Direction.
Copy the data from the line containing "Select User acquisition in sidebar" through the line containing "pos(151,298)", including both of those lines. Leave the pictures out of your copy.

Dataset records.
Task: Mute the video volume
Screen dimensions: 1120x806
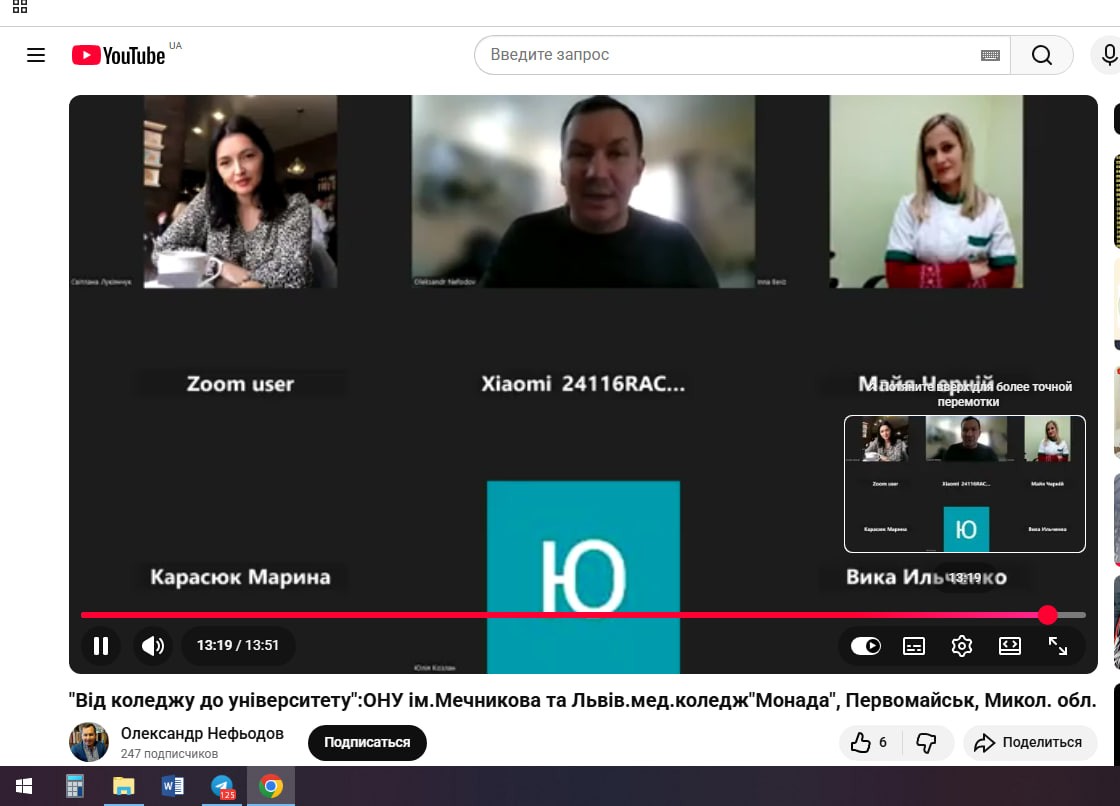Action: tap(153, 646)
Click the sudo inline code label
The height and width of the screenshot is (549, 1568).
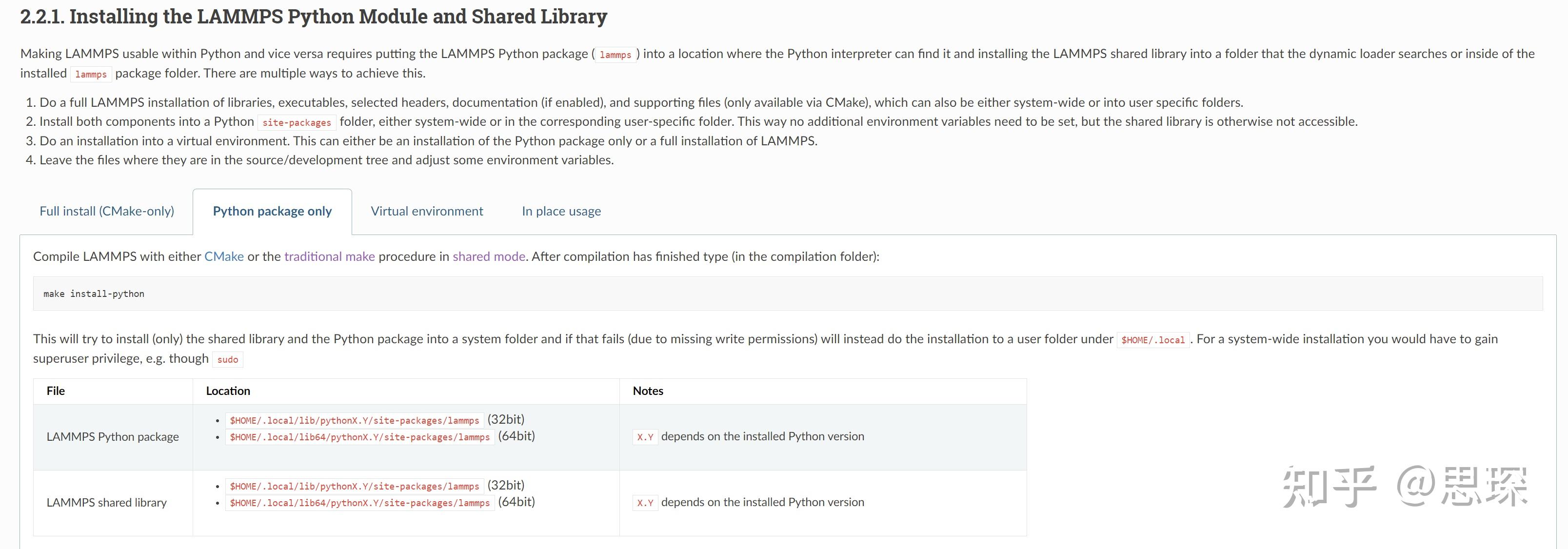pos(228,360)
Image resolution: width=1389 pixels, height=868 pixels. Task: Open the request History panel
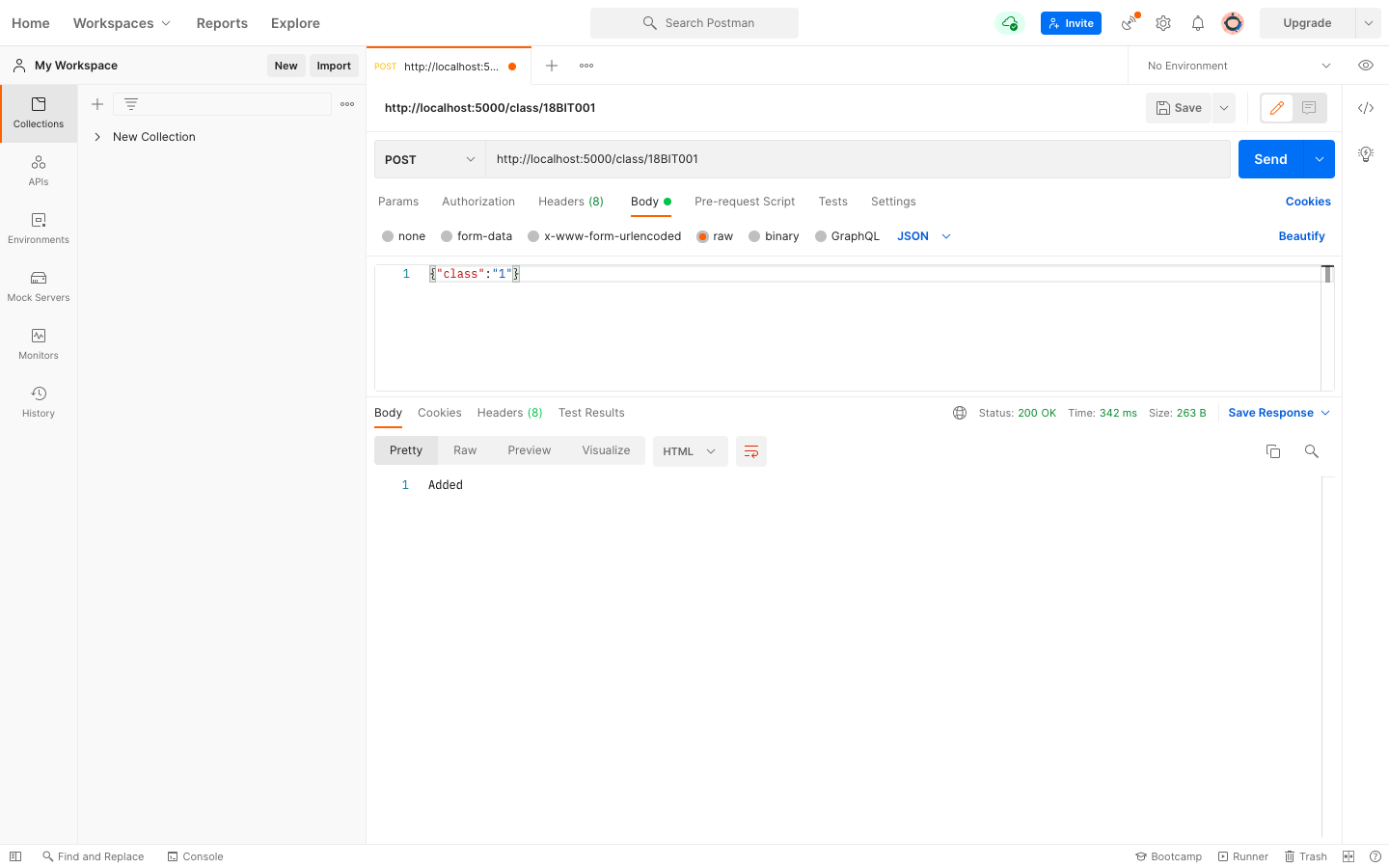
* * *
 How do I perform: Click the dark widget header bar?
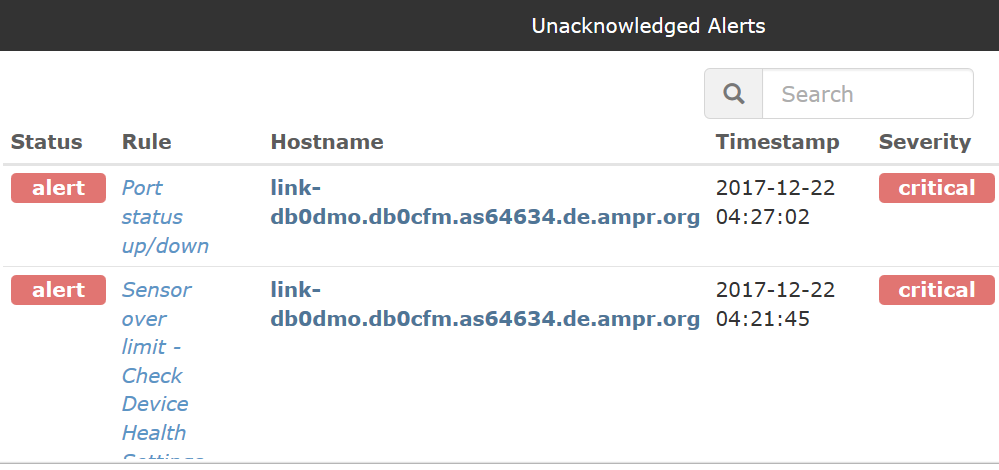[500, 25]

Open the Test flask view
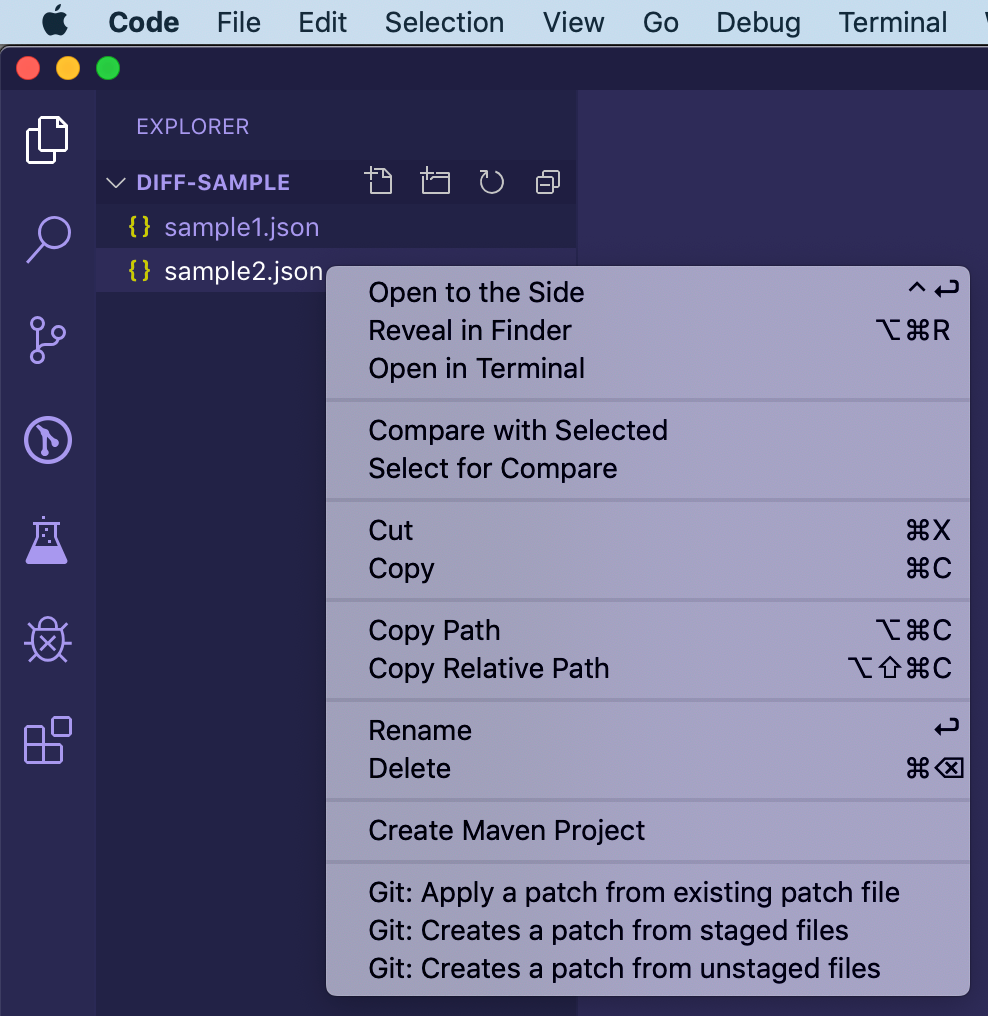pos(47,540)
...
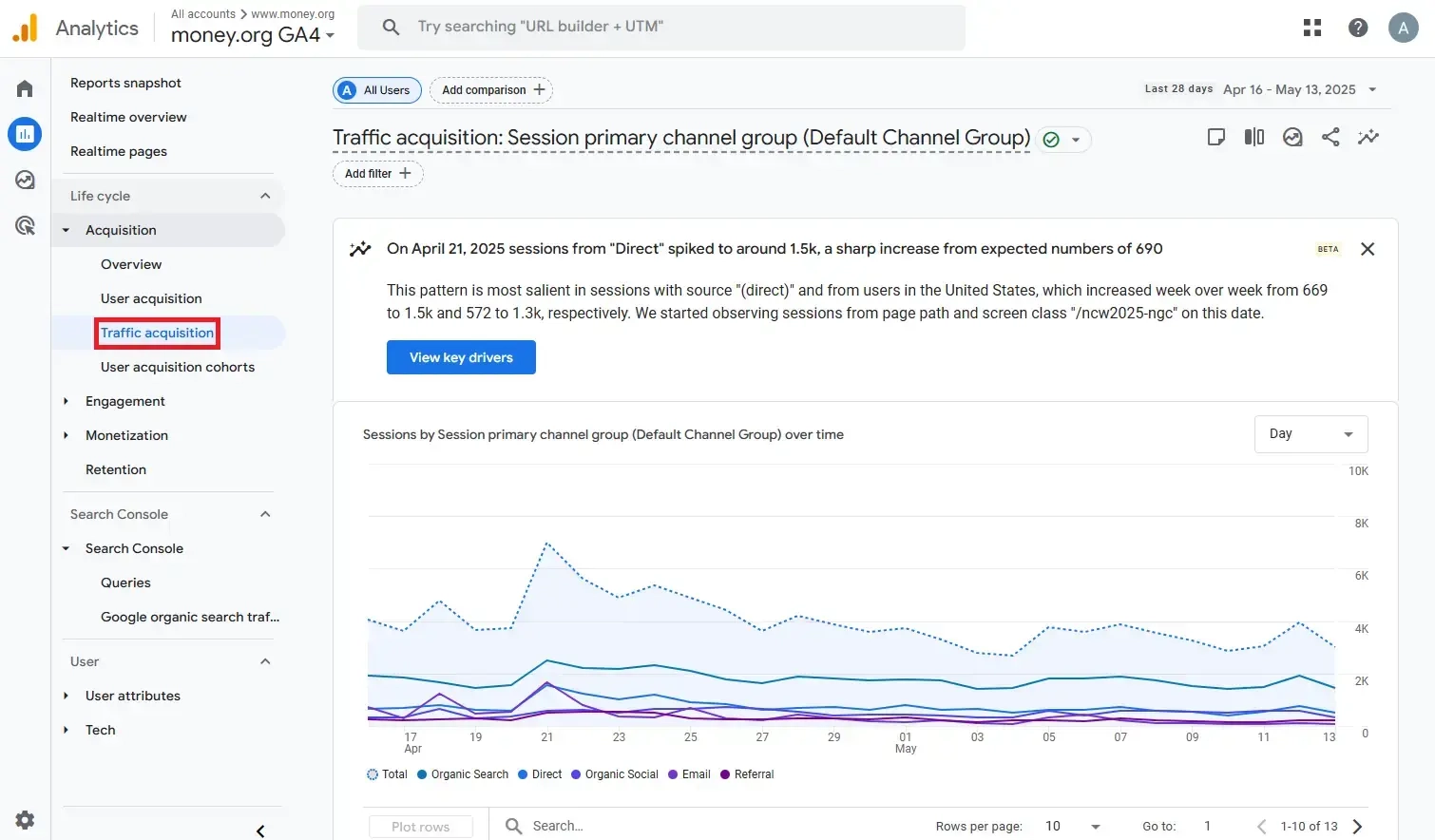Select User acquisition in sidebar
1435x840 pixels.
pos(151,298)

Exercise solution.
Select User acquisition in sidebar
1435x840 pixels.
pos(151,298)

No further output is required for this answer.